Viștea (Alsóvist) is a commune in Brașov County, Transylvania, Romania. It is composed of five villages: Olteț (Besimbák), Rucăr (Ruckersdorf; Rukkor), Viștea de Jos (the commune center), Viștea de Sus (Felsővist) and Viștișoara (Kisvist). It also included Drăguș village until 2004, when it was split off to form a separate commune.

==Geography==
The commune is located at the western edge of Brașov County, in the central part of the Țara Făgărașului region, at the foot of the Făgăraș Mountains. The administrative center of the commune is in Viștea de Jos, situated on the DN1 road, 20 km west of Făgăraș and 55 km east of Sibiu.

Viștea is traversed east to west by the Olt River, which passes through the villages of Viștea de Jos, Olteț, and Rucăr. The Viștea River is formed by two tributaries, Viștea Mare and Viștișoara; it crosses the villages of Viștișoara and Viștea de Sus and discharges into the Olt in Viștea de Jos. The Viștea hydropower plant (14.2 MW) is located on the Olt; it produces electricity and regulates the course of the river.

==Demographics==

At the 2011 census, the commune had 2,026 inhabitants, of which 87.8% were Romanians and 12% Roma. At the 2021 census, Viștea had a population of 2,198; of those, 69.34% were Romanians and 18.43% Roma.

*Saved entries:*
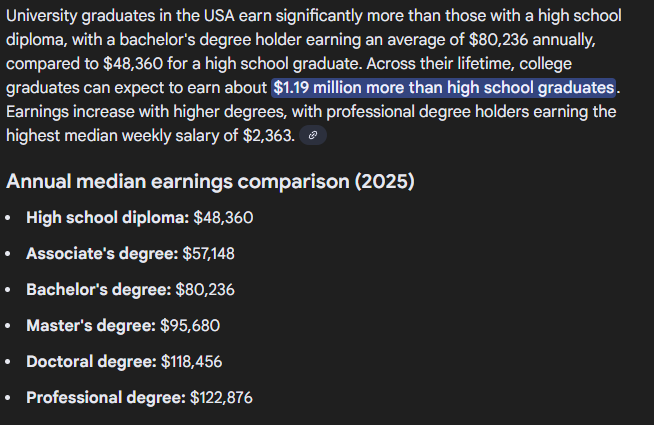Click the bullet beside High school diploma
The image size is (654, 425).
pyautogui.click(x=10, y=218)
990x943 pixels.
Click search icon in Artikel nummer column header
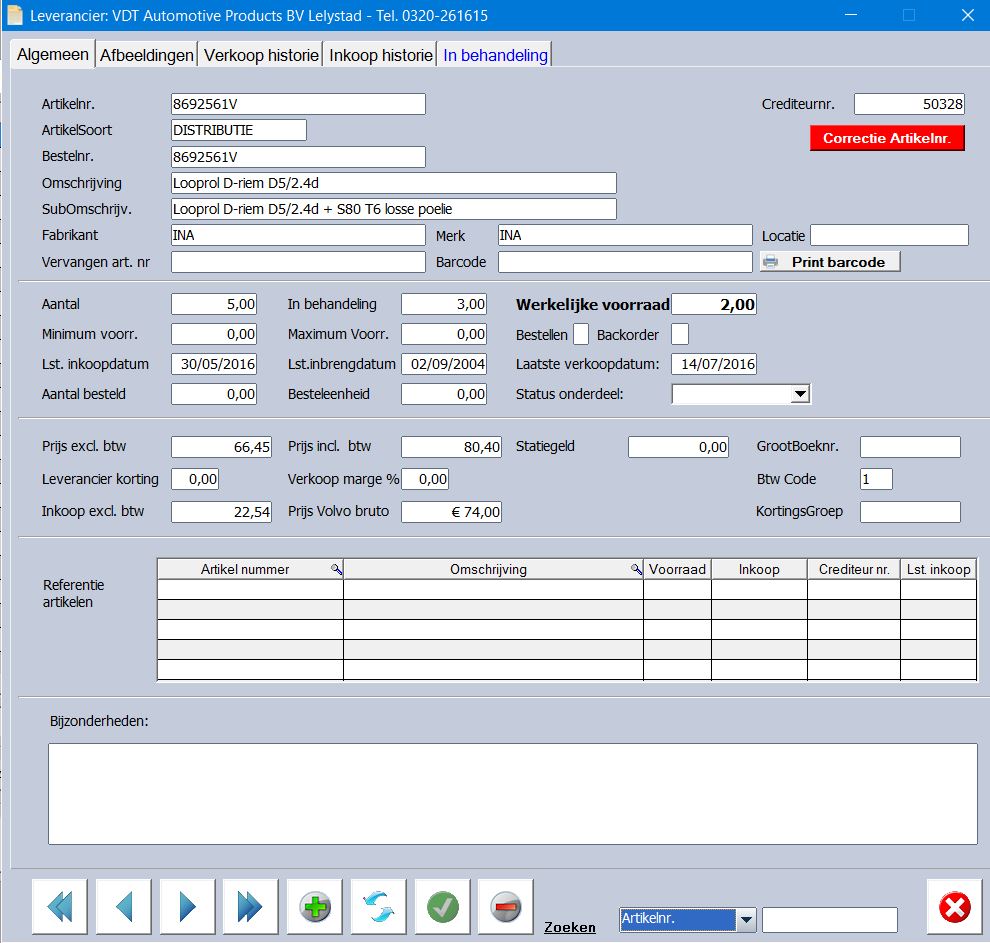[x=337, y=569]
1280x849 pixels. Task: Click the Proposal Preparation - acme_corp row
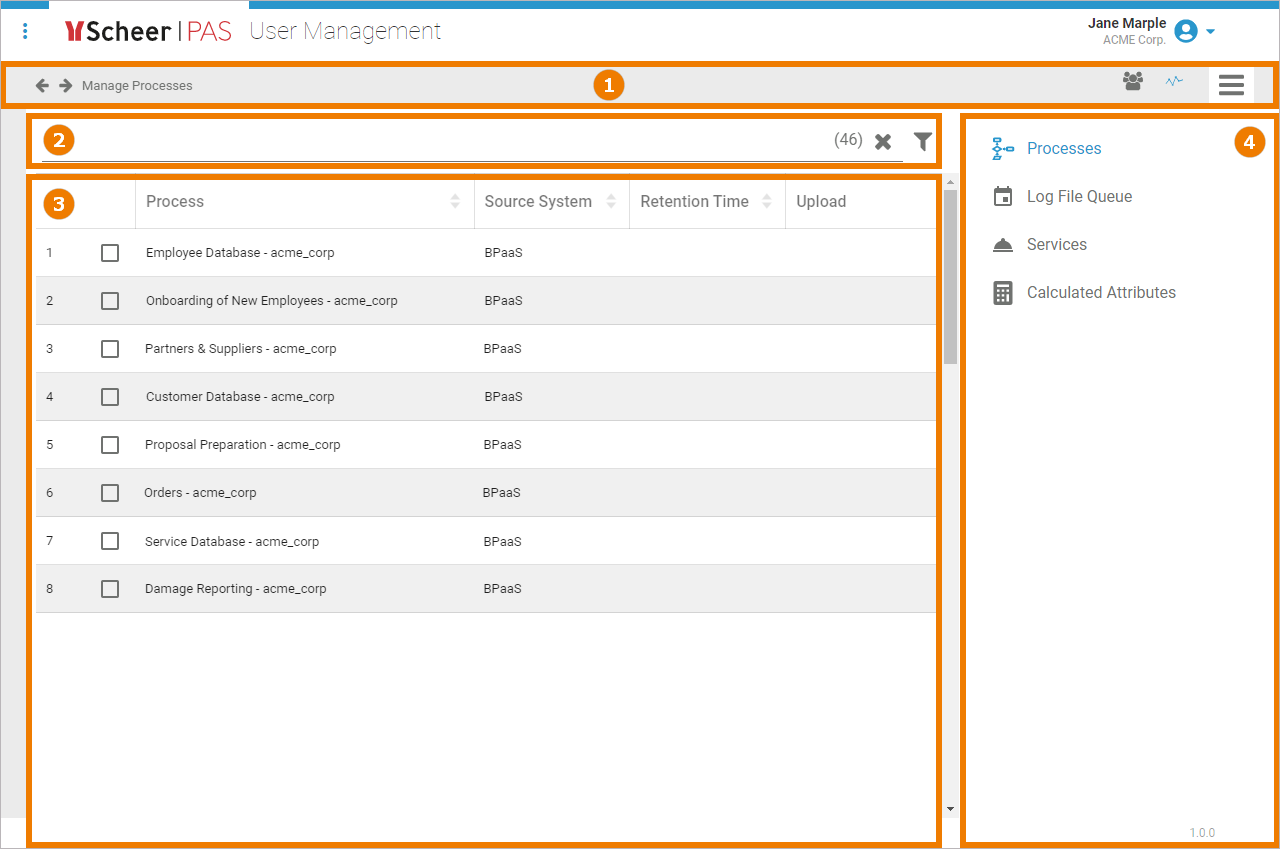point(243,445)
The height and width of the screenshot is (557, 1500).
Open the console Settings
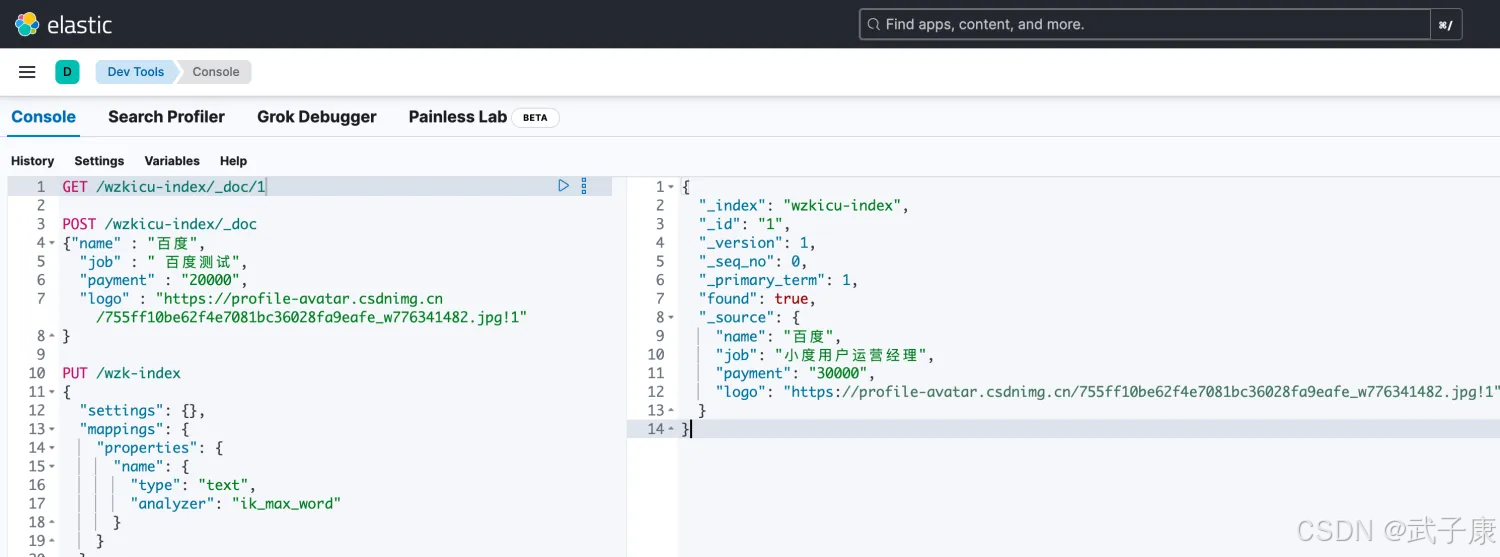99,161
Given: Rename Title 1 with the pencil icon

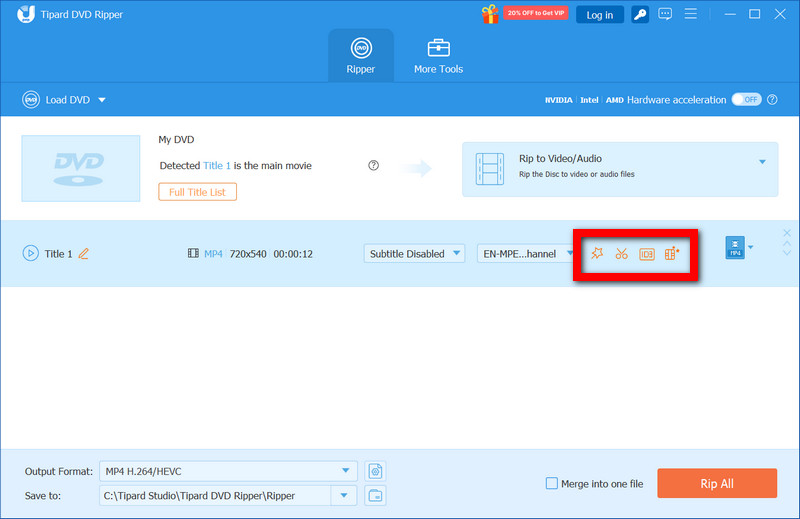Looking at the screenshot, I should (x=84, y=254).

*How to complete this task:* Can you condense the paragraph in the Viștea text that begins "Viștea is traversed east to west" into a short bulleted list that keeps its main facts?

*Task result:*
- The Olt River crosses Viștea from east to west, through Viștea de Jos, Olteț, and Rucăr.
- The Viștea River forms from two tributaries, Viștea Mare and Viștișoara, flows through Viștișoara and Viștea de Sus, and joins the Olt in Viștea de Jos.
- The Viștea hydropower plant (14.2 MW) on the Olt produces electricity and regulates the river's course.